Actin: A Target of Lipopolysaccharid-Induced Phosphorylation in Human Monocytes

• Published in: Biochemical and biophysical research communications Vol. 241; no. 3; pp. 670 - 674
• Main Authors: Hauschildt, Sunna, Schwarz, Claus, Heine, Holger, Ulmer, Artur J., Flad, Hans-D., Rietschel, Ernst T., Jensen, Ole N., Mann, Matthias
• Format: Journal Article
• Language: English
• Published: Elsevier Inc 29.12.1997
• ISSN: 0006-291X; 1090-2104
• DOI: 10.1006/bbrc.1997.7887

We have previously reported that lipopolysaccharide (LPS) causes altered phosphate labelling of cytosolic proteins of 36 kDa and 38 kDa (p36/38) and that inhibition of phosphorylation is accompanied by a loss of cytokine production. Here we have purified the two phosphorylated proteins via two-dimensional polyacrylamide gel electrophoresis. P 36 was found to consist of two proteins p36a and p36b.
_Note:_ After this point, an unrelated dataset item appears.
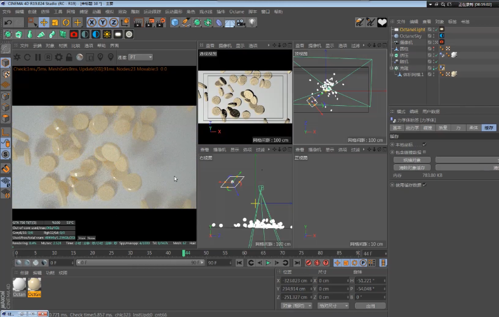Viewport: 499px width, 317px height.
Task: Add a Cube primitive object
Action: 175,22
The proteins were analysed by matrix-assisted laser desorption ionization (MALDI) mass spectrometry and p36b was identified as γ-actin, p36a as β/γ-actin. The ability of LPS to cause altered phosphate labelling of β/γ-actin suggests a participation of the microfilament network in LPS-induced monocyte activation.